**EXCERPT TO READ:**
━━━━━━━━━━━━━━━━━━━━

Now when I turn the HID's on the Luxeons go out...Permanently...

Will adding a small capacitor be enough of a filter?


----------



## Kryosphinx (Jun 12, 2006)

How high do the voltage spikes go?


----------



## IsaacHayes (Jun 12, 2006)

Ouch! Diodes may help if they are reverse spikes...

At least lumileds has dropped prices on luxeons since you last ordered!


----------



## Justintoxicated (Jun 12, 2006)

I'm not sure what the problem is, it does not show up on my DMM, or on the Scop-o-meter (Borrowed from friends work).

But if I don't Turn the HID"s on they are fine, soon as I turn the HID's on the Luexons shut off / burn out.

I don't get it 

I guess I could run them on batteries but that seems pretty pointless since I have available power from the vehicle.

It also fried some 12V LED switches, add 1000 ohm resistors has helped the switches (after I bought new ones) but I have the luxeons driven off an LM317T in current regulation mode...

Yea I hear they are cheap now, I still have 5 TWOK's I never did anything with but I'm running low on colored LEDS...


----------



## HarryN (Jun 12, 2006)

You might want to try experimenting with taskled.com drivers. Those are designed for use in autos which have pretty spikey power. I am pretty sure that George designed those to withstand some pretty dirty power.

How are you managing the current flow now ?


----------



## Justintoxicated (Jun 12, 2006)

━━━━━━━━━━━━━━━━━━━━

**AVAILABLE RECORDS:**

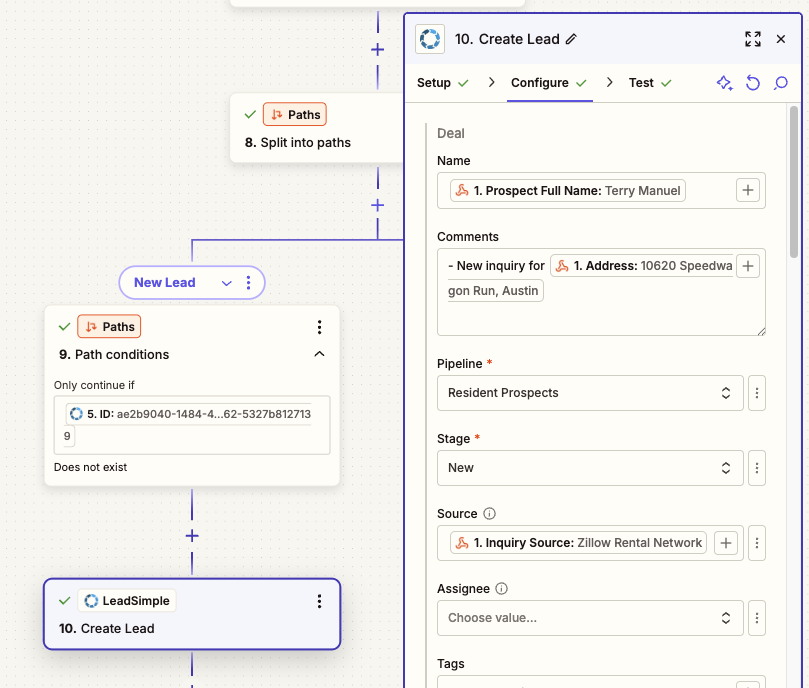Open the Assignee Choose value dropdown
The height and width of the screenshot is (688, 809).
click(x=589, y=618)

━━━━━━━━━━━━━━━━━━━━

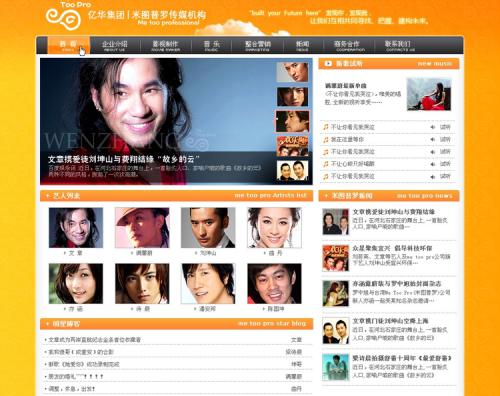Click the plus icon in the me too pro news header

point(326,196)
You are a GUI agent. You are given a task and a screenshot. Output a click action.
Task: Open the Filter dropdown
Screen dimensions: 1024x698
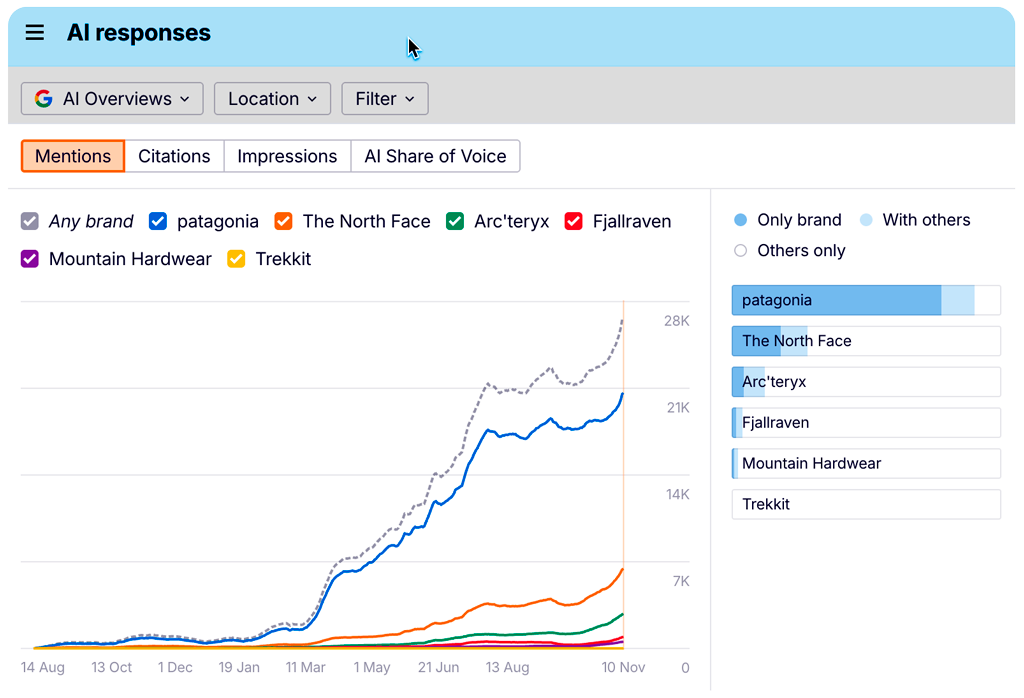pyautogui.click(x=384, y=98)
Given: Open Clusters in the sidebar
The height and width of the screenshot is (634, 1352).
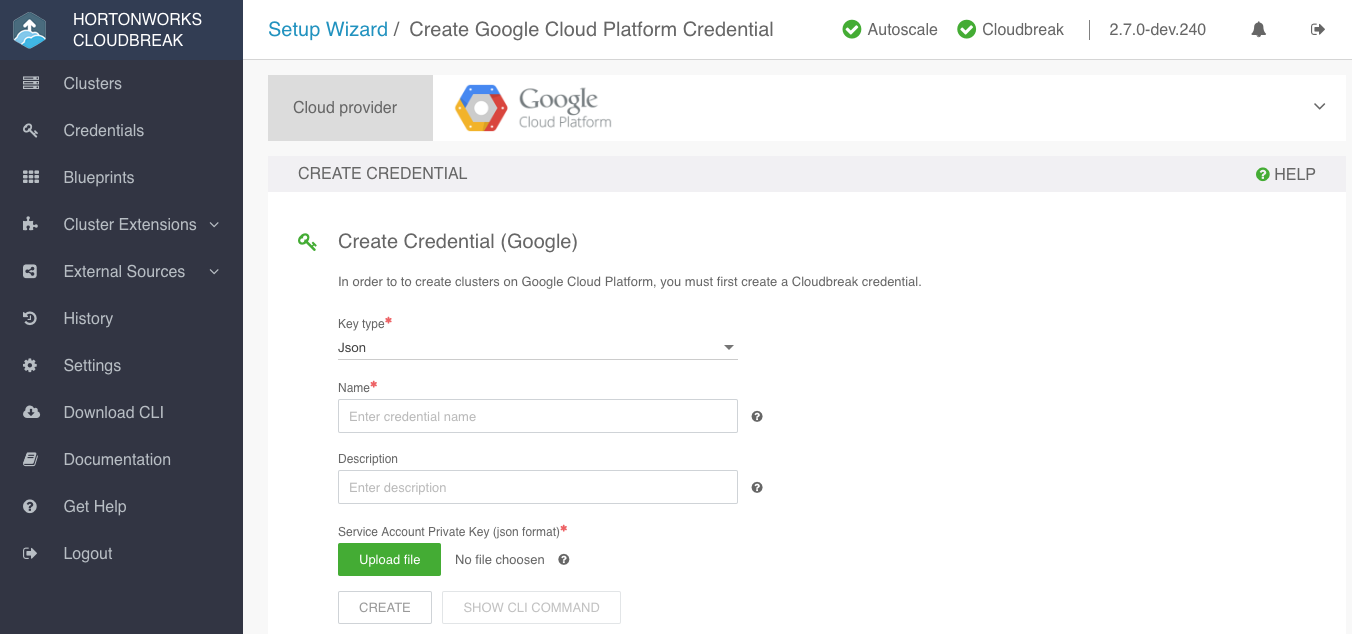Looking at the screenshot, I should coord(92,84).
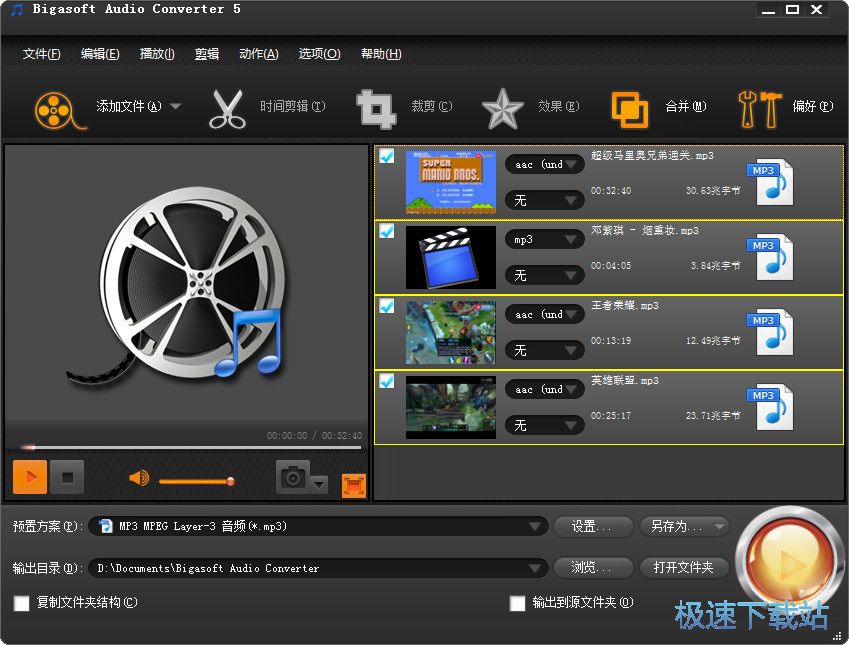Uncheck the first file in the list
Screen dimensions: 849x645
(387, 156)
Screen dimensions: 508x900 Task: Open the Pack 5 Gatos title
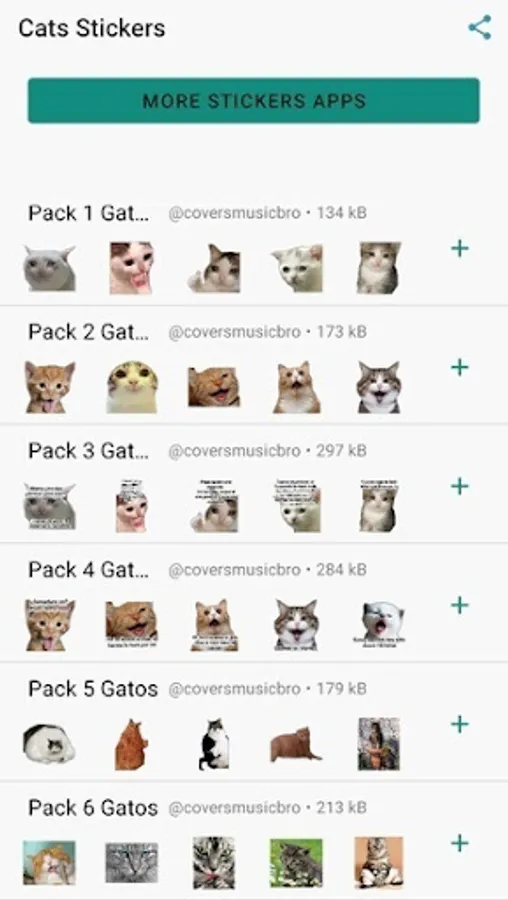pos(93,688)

━━━━━━━━━━━━━━━━━━━━

**REQUIREMENT 1:** Retype the forum thread about Luxeons failing when the HIDs are switched on, in its entirety and without changes.
**REQUIREMENT 2:** From the entries, lay out as a JSON list of strings, one per line and skipping blank lines, only the lines that begin at the line containing "Screen dimensions: 508x900" and stop after the line containing "pos(93,688)". Leave the pictures out.
The forum thread and the entries have no connection to each other.

**FULL ANSWER 1:**
Now when I turn the HID's on the Luxeons go out...Permanently...

Will adding a small capacitor be enough of a filter?


----------



## Kryosphinx (Jun 12, 2006)

How high do the voltage spikes go?


----------



## IsaacHayes (Jun 12, 2006)

Ouch! Diodes may help if they are reverse spikes...

At least lumileds has dropped prices on luxeons since you last ordered!


----------



## Justintoxicated (Jun 12, 2006)

I'm not sure what the problem is, it does not show up on my DMM, or on the Scop-o-meter (Borrowed from friends work).

But if I don't Turn the HID"s on they are fine, soon as I turn the HID's on the Luexons shut off / burn out.

I don't get it 

I guess I could run them on batteries but that seems pretty pointless since I have available power from the vehicle.

It also fried some 12V LED switches, add 1000 ohm resistors has helped the switches (after I bought new ones) but I have the luxeons driven off an LM317T in current regulation mode...

Yea I hear they are cheap now, I still have 5 TWOK's I never did anything with but I'm running low on colored LEDS...


----------



## HarryN (Jun 12, 2006)

You might want to try experimenting with taskled.com drivers. Those are designed for use in autos which have pretty spikey power. I am pretty sure that George designed those to withstand some pretty dirty power.

How are you managing the current flow now ?


----------



## Justintoxicated (Jun 12, 2006)

**FULL ANSWER 2:**
[
  "Screen dimensions: 508x900 Task: Open the Pack 5 Gatos title",
  "pos(93,688)"
]